[Input Boundary: Start]

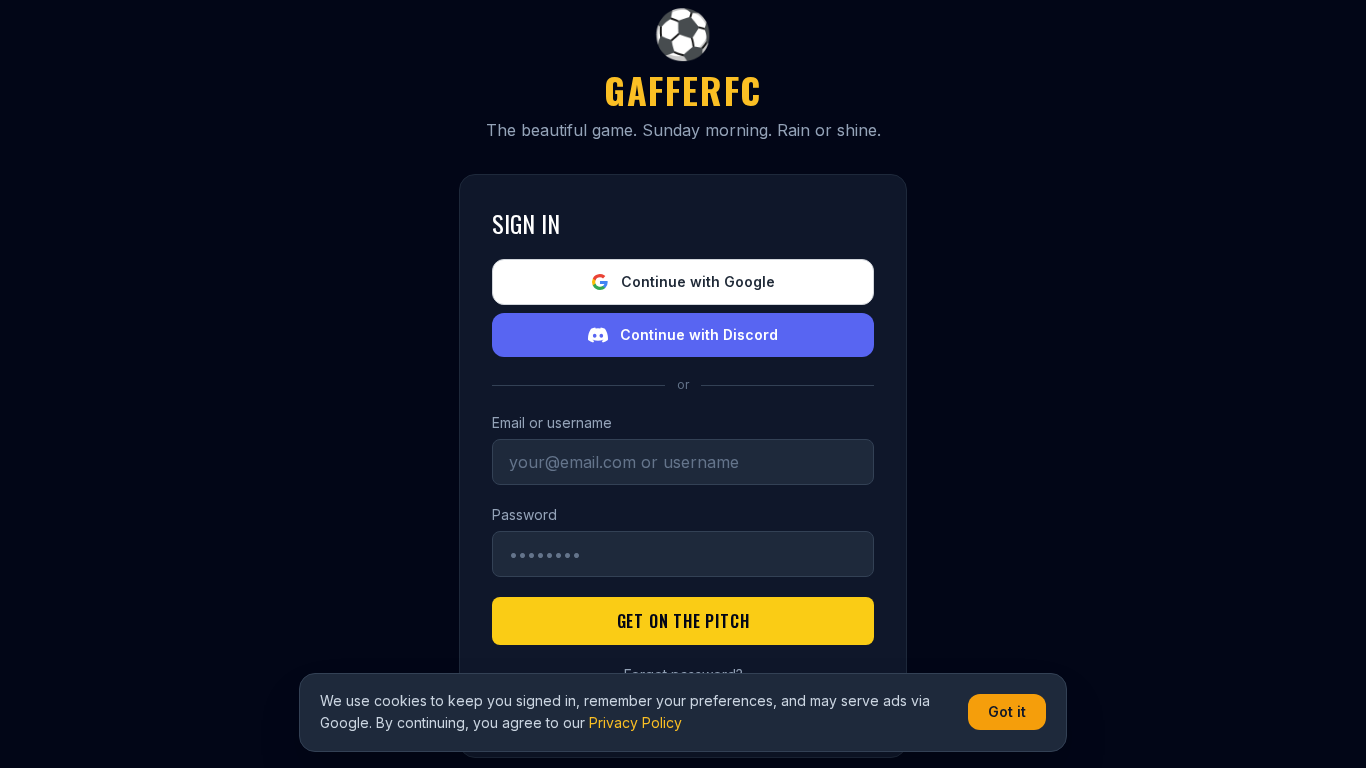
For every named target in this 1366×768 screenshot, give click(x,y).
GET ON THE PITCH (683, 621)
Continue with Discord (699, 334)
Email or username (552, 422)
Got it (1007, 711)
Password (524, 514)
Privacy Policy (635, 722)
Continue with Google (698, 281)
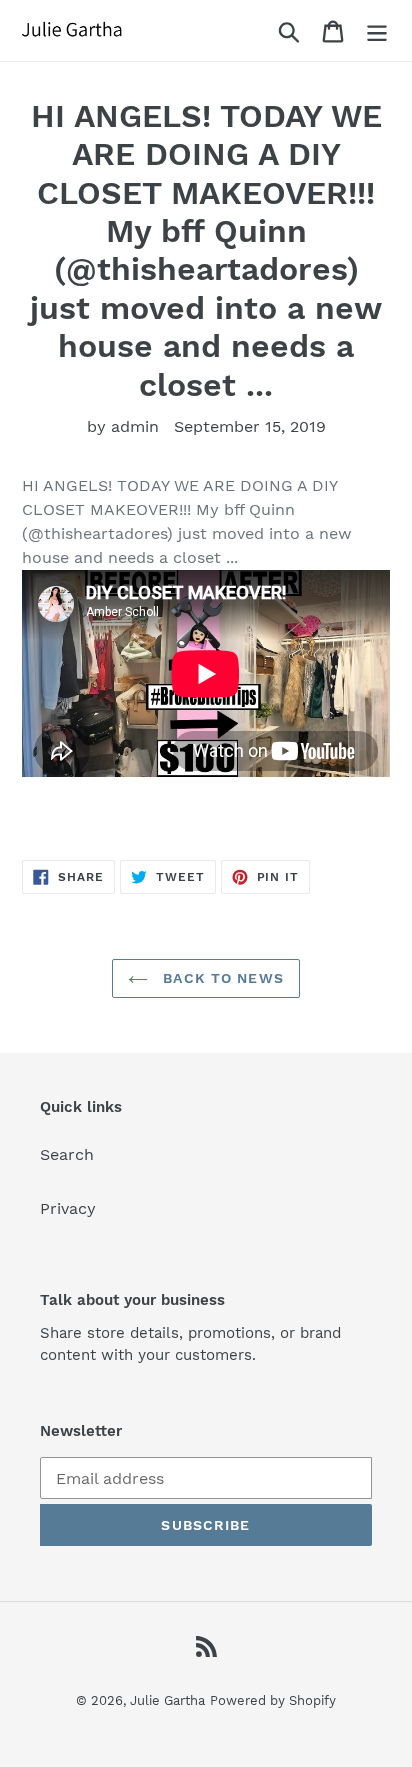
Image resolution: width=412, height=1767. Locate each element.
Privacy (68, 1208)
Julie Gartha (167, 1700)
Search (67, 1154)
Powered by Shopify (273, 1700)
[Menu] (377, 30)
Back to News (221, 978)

[Input Boundary: End]
[Input Boundary: Start]

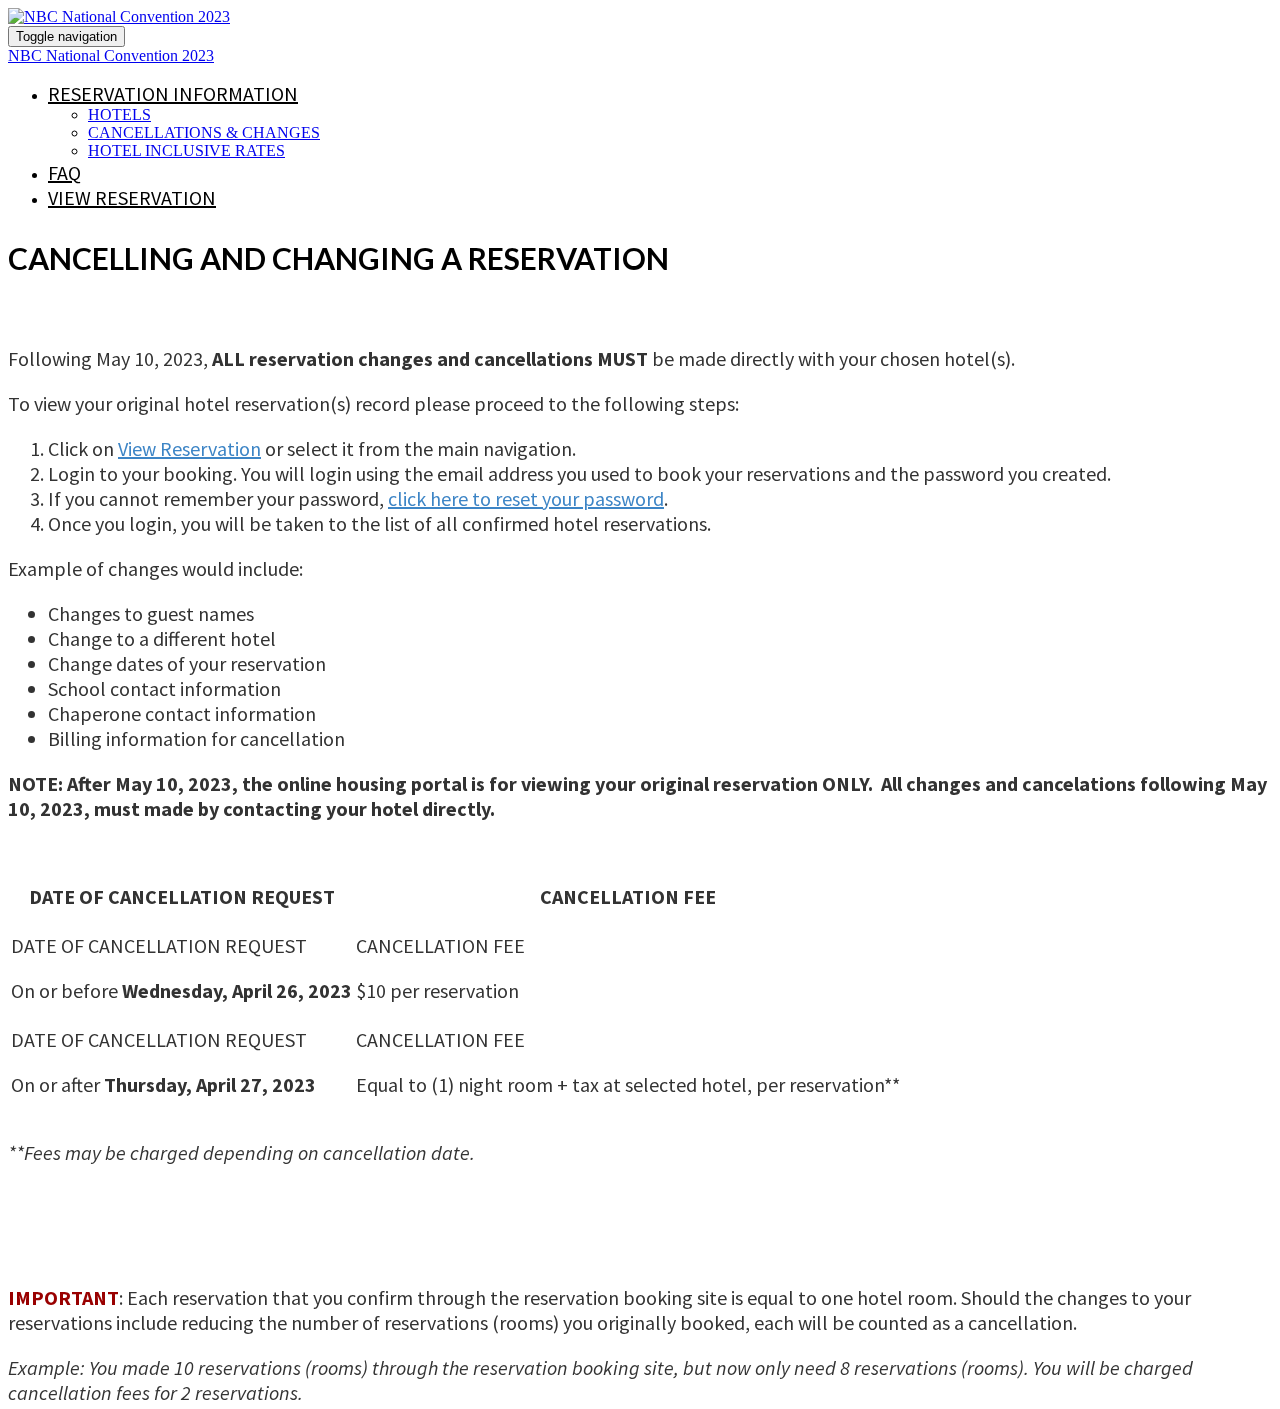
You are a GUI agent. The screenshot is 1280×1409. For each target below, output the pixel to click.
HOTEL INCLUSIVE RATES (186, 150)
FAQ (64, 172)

[Input Boundary: End]

▶ Task statement: Copy the lines above exactly, starting with the line that contains "For every named" and ending with the line that contains "Back to News (221, 978)", and leave out any pictures.

▶ Completed exercise:
For every named target in this 1366×768 screenshot, give click(x,y).
GET ON THE PITCH (683, 621)
Continue with Discord (699, 334)
Email or username (552, 422)
Got it (1007, 711)
Password (524, 514)
Privacy Policy (635, 722)
Continue with Google (698, 281)
Image resolution: width=412, height=1767. Locate each element.
Privacy (68, 1208)
Julie Gartha (167, 1700)
Search (67, 1154)
Powered by Shopify (273, 1700)
[Menu] (377, 30)
Back to News (221, 978)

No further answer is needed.